Justiça moçambicana não garante julgamento de ex-ministro Manuel Chang

O ex-ministro moçambicano Manuel Chang, detido na África do Sul desde dezembro a pedido dos Estado Unidos, continua a gozar de imunidade parlamentar e não será julgado em Moçambique em caso de extradição para o seu país, pode ler-se no pedido submetido por Moçambique à justiça sul-africana.

No pedido de extradição feito por Moçambique, com dez anexos, remetido em 8 de abril ao Governo para decisão sobre a extradição de Manuel Chang, a que a Lusa teve hoje acesso, a Procuradoria-Geral da República (PGR) de Moçambique dá conta, no anexo 6, da "deliberação da Assembleia da República (AR) que aprova a aplicação da medida de coação máxima contra Manuel Chang", sem especificar no entanto a "medida" a aplicar contra o também deputado da Frelimo (Frente de Libertação de Moçambique), o partido no poder em Moçambique desde 1975.

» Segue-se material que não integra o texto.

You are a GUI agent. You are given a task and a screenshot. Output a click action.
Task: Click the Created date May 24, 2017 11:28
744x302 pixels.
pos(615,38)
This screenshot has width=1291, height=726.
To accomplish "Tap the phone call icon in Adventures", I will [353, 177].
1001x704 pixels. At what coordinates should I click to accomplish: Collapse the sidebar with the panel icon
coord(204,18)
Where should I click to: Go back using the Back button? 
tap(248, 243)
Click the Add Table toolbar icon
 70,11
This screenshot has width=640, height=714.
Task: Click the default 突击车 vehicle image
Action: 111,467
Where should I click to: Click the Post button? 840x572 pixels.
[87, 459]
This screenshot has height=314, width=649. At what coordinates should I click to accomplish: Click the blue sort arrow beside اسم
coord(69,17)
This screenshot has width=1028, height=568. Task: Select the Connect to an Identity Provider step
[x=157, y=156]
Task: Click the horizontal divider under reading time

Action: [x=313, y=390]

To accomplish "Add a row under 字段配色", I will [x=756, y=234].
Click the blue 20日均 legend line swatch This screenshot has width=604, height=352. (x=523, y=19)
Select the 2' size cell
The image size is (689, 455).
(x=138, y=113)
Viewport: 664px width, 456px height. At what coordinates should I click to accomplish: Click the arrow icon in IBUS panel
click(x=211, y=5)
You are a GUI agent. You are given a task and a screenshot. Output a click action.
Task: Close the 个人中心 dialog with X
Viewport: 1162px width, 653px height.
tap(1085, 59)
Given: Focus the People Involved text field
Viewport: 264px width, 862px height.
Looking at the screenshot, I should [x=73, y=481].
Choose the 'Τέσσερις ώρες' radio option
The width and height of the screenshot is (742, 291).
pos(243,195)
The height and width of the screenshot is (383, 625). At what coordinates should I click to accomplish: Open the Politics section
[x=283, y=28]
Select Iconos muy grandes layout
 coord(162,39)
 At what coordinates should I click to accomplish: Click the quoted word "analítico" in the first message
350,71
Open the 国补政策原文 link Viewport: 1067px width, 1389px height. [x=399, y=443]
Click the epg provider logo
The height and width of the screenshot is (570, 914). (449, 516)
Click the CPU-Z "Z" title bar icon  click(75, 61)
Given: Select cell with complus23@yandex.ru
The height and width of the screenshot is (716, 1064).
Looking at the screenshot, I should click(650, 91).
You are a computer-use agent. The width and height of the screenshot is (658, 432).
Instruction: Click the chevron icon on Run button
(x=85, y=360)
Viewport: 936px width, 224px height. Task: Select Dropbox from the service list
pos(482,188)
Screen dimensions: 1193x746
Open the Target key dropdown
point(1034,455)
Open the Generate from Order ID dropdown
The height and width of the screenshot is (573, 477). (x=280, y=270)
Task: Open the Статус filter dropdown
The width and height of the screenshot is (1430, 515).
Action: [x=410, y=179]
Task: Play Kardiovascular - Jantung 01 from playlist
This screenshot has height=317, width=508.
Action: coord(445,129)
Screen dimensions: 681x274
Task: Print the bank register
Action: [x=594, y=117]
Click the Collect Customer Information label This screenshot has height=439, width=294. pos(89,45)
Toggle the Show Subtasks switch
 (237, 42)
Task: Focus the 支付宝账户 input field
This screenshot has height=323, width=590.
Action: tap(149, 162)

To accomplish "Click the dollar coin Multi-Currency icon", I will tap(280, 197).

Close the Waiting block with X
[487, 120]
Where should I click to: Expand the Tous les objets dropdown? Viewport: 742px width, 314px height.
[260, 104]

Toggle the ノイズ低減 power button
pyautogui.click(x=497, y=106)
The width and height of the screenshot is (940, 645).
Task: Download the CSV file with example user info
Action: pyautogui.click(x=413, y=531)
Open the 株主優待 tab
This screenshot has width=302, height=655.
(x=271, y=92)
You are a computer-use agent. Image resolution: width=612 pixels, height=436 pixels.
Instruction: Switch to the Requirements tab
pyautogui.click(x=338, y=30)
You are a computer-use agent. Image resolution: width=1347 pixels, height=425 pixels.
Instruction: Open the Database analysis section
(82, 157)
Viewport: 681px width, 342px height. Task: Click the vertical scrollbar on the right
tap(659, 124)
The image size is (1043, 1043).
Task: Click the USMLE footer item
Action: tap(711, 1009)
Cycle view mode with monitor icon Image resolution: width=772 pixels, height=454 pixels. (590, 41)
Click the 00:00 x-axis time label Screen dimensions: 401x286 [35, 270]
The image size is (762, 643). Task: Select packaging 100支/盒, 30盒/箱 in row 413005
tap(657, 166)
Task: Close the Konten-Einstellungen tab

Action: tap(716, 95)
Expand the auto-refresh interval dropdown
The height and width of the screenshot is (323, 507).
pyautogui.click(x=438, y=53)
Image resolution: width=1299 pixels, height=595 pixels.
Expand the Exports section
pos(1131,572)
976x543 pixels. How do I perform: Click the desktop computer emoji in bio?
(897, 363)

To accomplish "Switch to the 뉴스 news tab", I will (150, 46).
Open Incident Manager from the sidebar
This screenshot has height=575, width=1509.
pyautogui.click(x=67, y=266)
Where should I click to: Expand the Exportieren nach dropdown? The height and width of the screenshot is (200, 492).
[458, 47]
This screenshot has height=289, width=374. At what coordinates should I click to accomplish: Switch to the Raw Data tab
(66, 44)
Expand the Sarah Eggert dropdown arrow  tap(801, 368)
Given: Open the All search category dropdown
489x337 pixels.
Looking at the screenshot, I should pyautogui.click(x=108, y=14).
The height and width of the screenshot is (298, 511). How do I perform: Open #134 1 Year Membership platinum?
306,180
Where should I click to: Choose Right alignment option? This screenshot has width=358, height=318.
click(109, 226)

No documento, as autoridades moçambicanas não dizem se a Assembleia da República de Moçambique deu consentimento para Chang ser submetido a julgamento e se, por outro lado, deliberou sobre o levantamento da imunidade do deputado moçambicano, como refere o Estatuto do Deputado da AR e está igualmente previsto no Protocolo de Extradição do SADC (Comunidade de Desenvolvimento da África Austral), nos termos do qual a sua extradição se encontra agora pendente da decisão do Governo sul-africano.